Washington is tangled up in spirited bouts of mudwrestling over exporting US-produced crude oil, which has been prohibited since the Arab oil embargo of 1973. Oil companies, environmentalists, consumer groups, lobbyists, lawmakers – they’re all at it.

Oil companies, faced with lackadaisical consumption and ballooning production in the US, are desperate. They have visions of dropping prices just when exploration and production costs are rocketing higher. So they want to benefit from the higher prices their US-produced oil would bring in other markets – and they want to create scarcity in the US to fire up local prices.

But environmentalists fear general mayhem if crude oil were allowed to be exported. Consumer groups are worried that it would raise the cost of gasoline, diesel, propane, and heating oil – though oil companies have sworn up and down a million times, via numerous studies they themselves directly or indirectly funded, that oil exports wouldn’t impact prices at the pump. Lobbyists of all stripes see in this conflict a mega-opportunity to fatten up their wallets. And lawmakers want to exact their pound of flesh from both sides; elections are coming, and they need to stuff their campaign coffers with money.
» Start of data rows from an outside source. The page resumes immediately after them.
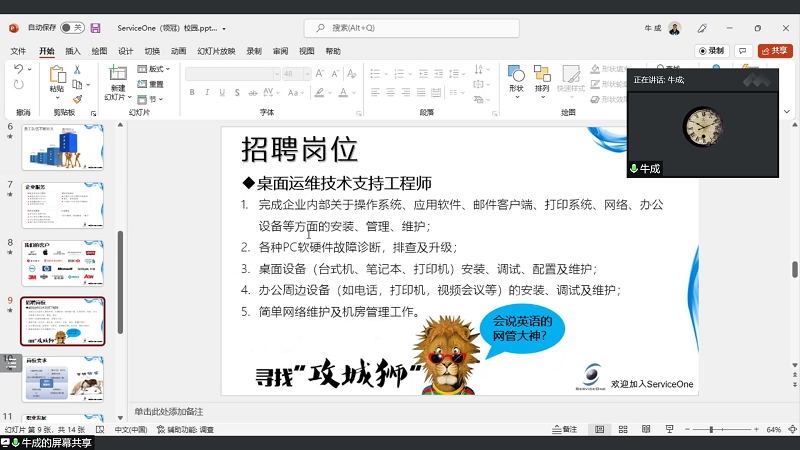
Task: Click the red Share button
Action: point(775,51)
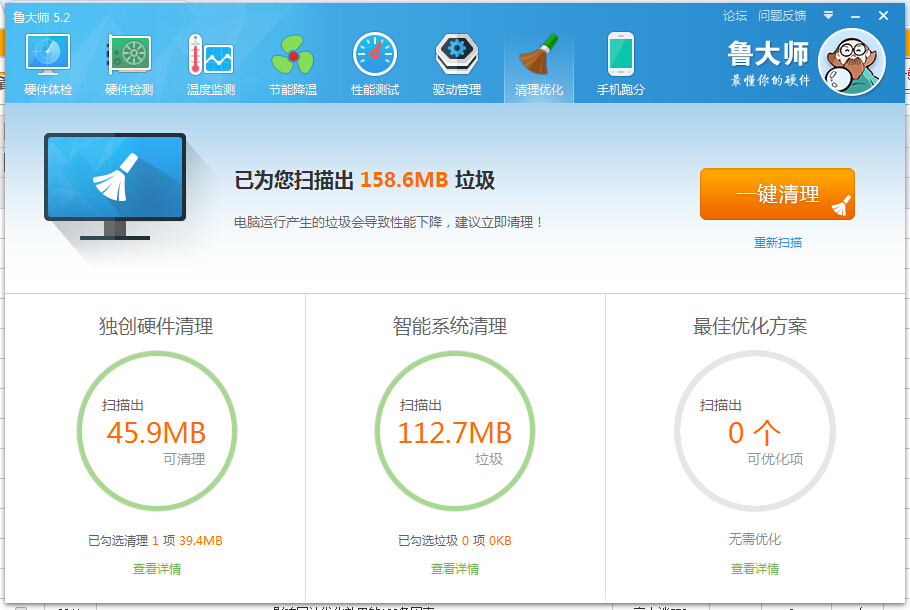This screenshot has height=610, width=910.
Task: View details under 独创硬件清理
Action: coord(157,569)
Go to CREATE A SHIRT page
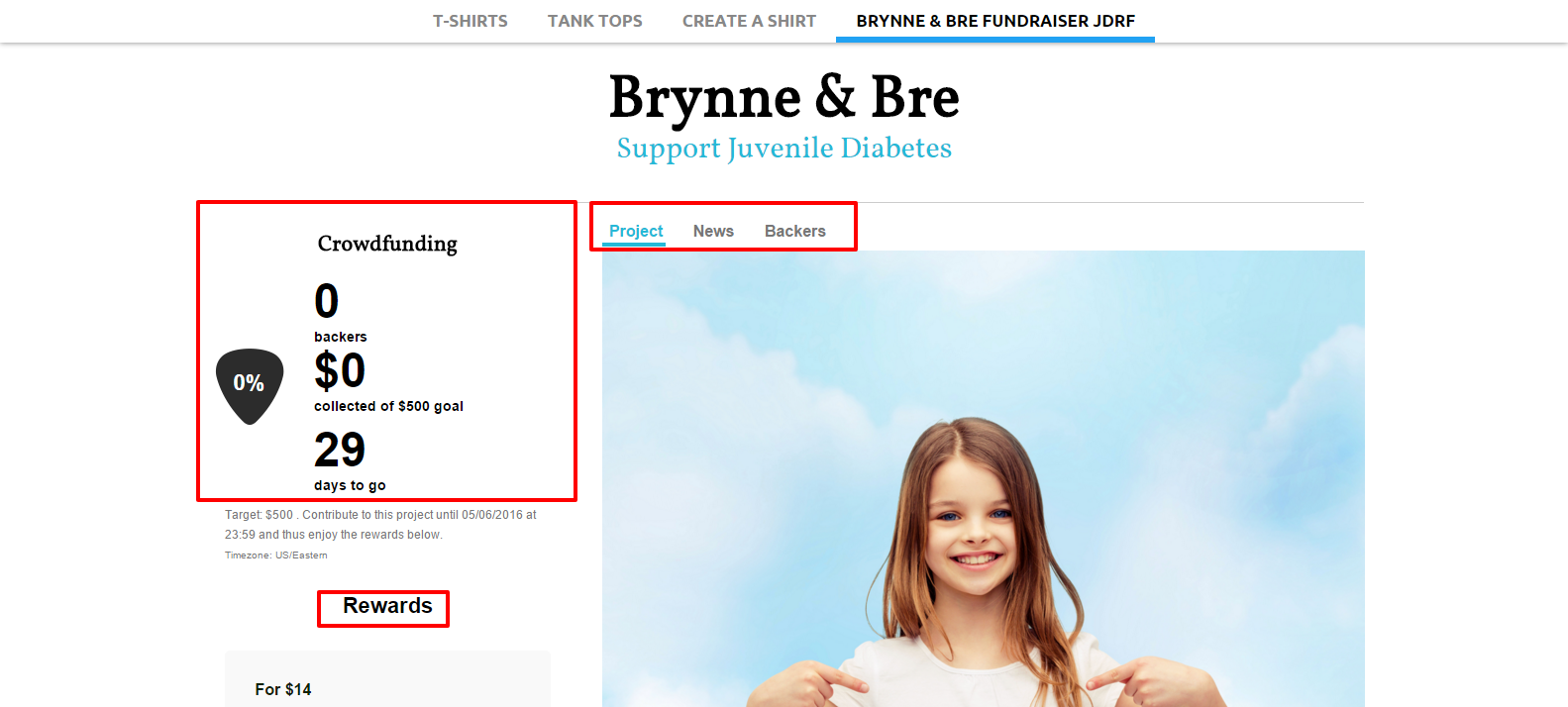Screen dimensions: 1568x707 [749, 21]
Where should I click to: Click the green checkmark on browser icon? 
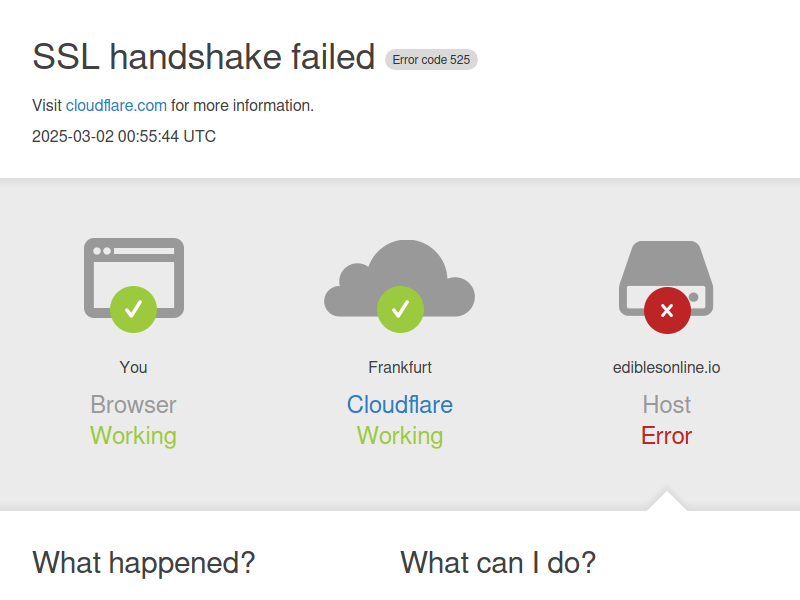coord(134,309)
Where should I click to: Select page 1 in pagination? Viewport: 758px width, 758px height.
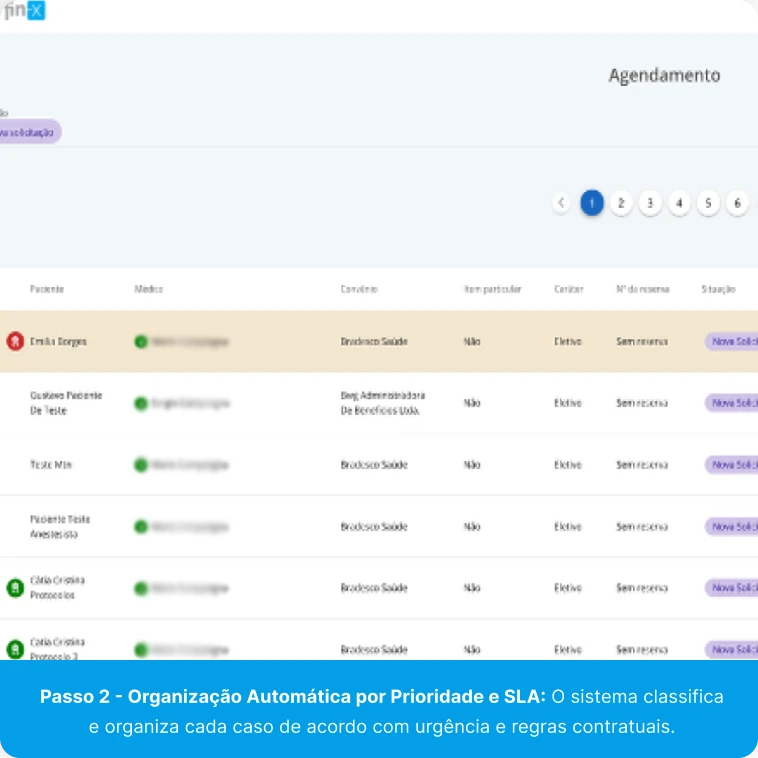coord(592,203)
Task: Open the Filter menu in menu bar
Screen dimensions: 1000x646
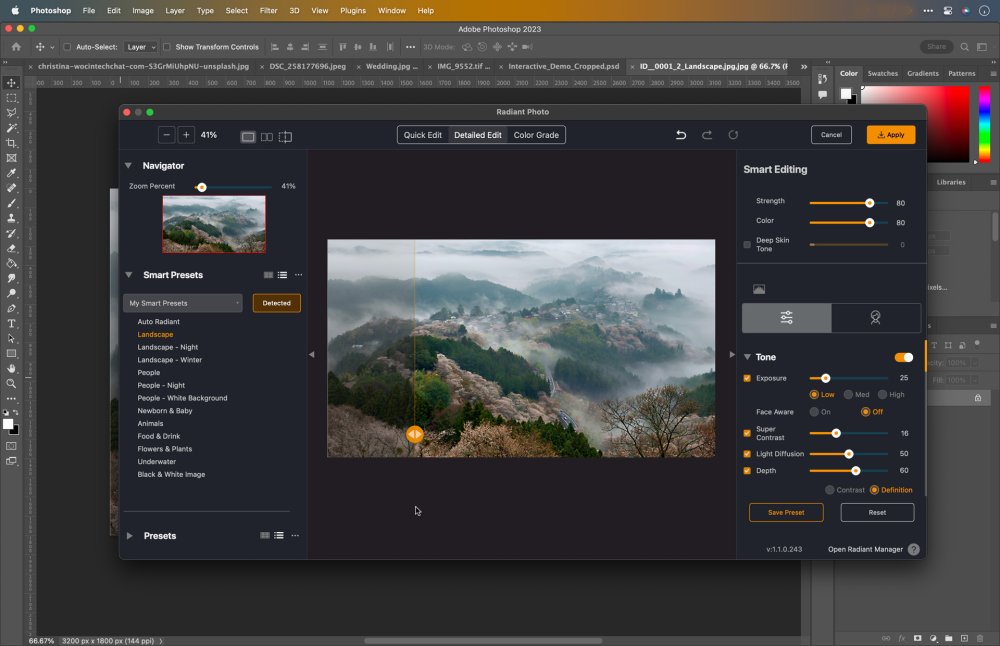Action: point(268,10)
Meanwhile, behind the scenes, so to speak, something else has been happening: a breathtaking boom in exports, not of crude oil, which would be illegal, but of refined “petroleum products,” which is perfectly legal, even if it’s refined just enough to circumnavigate the crude-oil export ban.

BP, the British oil mastodon which is still in hot water over the Horizon oil spill in the Gulf of Mexico, figured it out too. It has inked a 10-year deal for at least 80% of the capacity of a refinery being built by Kinder Morgan Energy Partners LP in Houston, Bloomberg reported. The first phase of the 100,000 barrel-a-day refinery is expected to come online in July. It’s designed to refine crude just enough to turn it into a “petroleum product,” which then can be legally exported without limits.

To heck with the crude oil export ban.

It’s not just BP. The possibility of legally exporting barely refined “petroleum products” to profit from the price differential overseas has been such an irresistible lure that it has triggered a construction boom of specialized refineries along the Gulf Coast.

An “inexpensive way around the export prohibition” is what Judith Dwarkin, chief energy economist for ITG Investment Research, called the phenomenon. She told Bloomberg, “You can lightly ruffle the hydrocarbons and they are considered ‘processed’ and then they aren’t subject to the ban.”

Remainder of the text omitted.